Араб в очередной раз испуганно оглянулся, с мольбой посмотрел на маму и тихо произнес:
— Же сви контрабандист…
Для убедительности он похлопал себя по большой спортивной сумке, висевшей у него через плечо:
— Пур ву…
— А, так это ты. — Мама с облегчением вздохнула, она была наслышана от старожилок о приходящем в поселок торговце. Она посторонилась, и мужчина прошмыгнул мимо нее в образовавшийся проем.
— Бонжур, — сказал он, увидев меня.
— Бонжур, — вежливо ответила я.
Мама указала арабу на табурет у кухонного стола, он робко присел на краешек, сумку поставил на колени, положил на нее худые, маленькие, как у женщины, руки и принялся нас рассматривать. Глаза его, казавшиеся на узком темном лице особенно большими и яркими, перебегали с мамы на меня.
— Вотр фий? — спросил он у мамы.
— Да, да, дочка, Ирина, — объяснила она.
— Ирина, — произнес араб, растянув мое имя и сделав ударение на последнем слоге. Потом спохватился и представился:
— Азиз. — Он приложил ладонь к груди.
— Азиз? — переспросила мама.
— Уи, уи! Бьен! — он обрадовался. — А ву?
И взгляд его снова пробежал по маминой фигуре, сверкнул, но мгновенно затих и уткнулся в пол.
— Галя, Галина, — мама слегка качнула головой, словно подтвердила свои слова.

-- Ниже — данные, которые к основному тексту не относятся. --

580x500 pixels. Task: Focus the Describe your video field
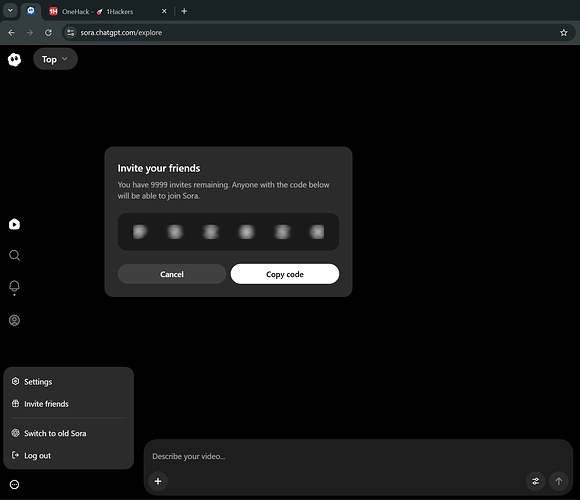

— Галина, — выдохнул Азиз.
— Кофе будешь? — спросила мама.
— А? — Азиз встрепенулся. — Кофи? — произнес он на свой манер, после чего застеснялся, и его щеки из бронзовых стали темно-кирпичными.
Мне стало интересно, и я устроилась на табуретке с другой стороны стола, наблюдать.
Не мог же Азиз знать того, что мама подкармливает всех бездомных животных и раздает детишкам булочки своего приготовления.
Между прочим, Азизу просто повезло, потому что наш Рыжий отлучился куда-то по своим собачьим делам и выпустил из виду черный ход. Иначе, он просто не подпустил бы чужака.
Мама сварила кофе, налила его в большую фаянсовую кружку и поставила перед незваным гостем.
Азиз удивился размеру чашечки кофе , но ничего не сказал, опустил сумку на пол и ногой задвинул ее под табурет, робко взялся за ручку кружки, поднес к губам, попытался отпить, обжегся, но кружку не поставил и сидел молча, прихлебывая кофе маленькими глотками.